神田に貰った言葉を忘れたりなんかしない。
本当に嬉しかったから。忘れるはずがない。
でもそんなこと初めて言われたから、どこか半信半疑の気持ちも捨てきれなかったのかもしれない。
「なんか、信じられなくて」
乱れた髪を撫でつけながら見上げれば、神田は呆れた顔で深々と溜息をついた。
というかさっきから溜息つき過ぎでは?
そういう反応、ちょっとショックだからやめて下さい。
「信じろよ。ガキじゃねぇんだ、何度も言わねぇぞ」
再びその手が、今度は頭じゃなく顔に伸びる。
また鷲掴まれるのかと構えれば、一瞬止まった手がそう、と寄せられた。
…あ、この反応を伺うような動作…前にも見たことがある。
ゆっくりと、怖がらせないかのように近付く掌が、頬に触れるか触れないかの距離で添えられる。

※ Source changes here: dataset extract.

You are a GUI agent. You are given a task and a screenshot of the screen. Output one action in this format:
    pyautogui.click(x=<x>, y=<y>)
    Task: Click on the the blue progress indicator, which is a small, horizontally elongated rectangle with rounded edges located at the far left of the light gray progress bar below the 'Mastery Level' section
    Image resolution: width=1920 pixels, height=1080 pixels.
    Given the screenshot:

私の顔半分なんて簡単に覆えそうな大きな掌なのに、そこから伝わる体温は不思議と落ち着かせてくれた。
落ち着かせてくれるのに…なんだか、変にドキドキもする。
しっかり触れている訳でもないのに、まるでそこから熱が広がっていくように。
「お前が他人に心を荒らされて、無視できる程どうでもいいとは思っていない。お前がよくても、俺は納得できない」
何度も言わないと口にしながらちゃんと言葉にしてくれる神田に、胸の奥がきゅっとなる。
「そうやって見てやってんだ。お前もちゃんと見せてろ」
「ちゃんとって…」
「どうせまたルベリエとあんなことがあっても、何も言わねぇだろ。お前」
うわ、見抜かれてる。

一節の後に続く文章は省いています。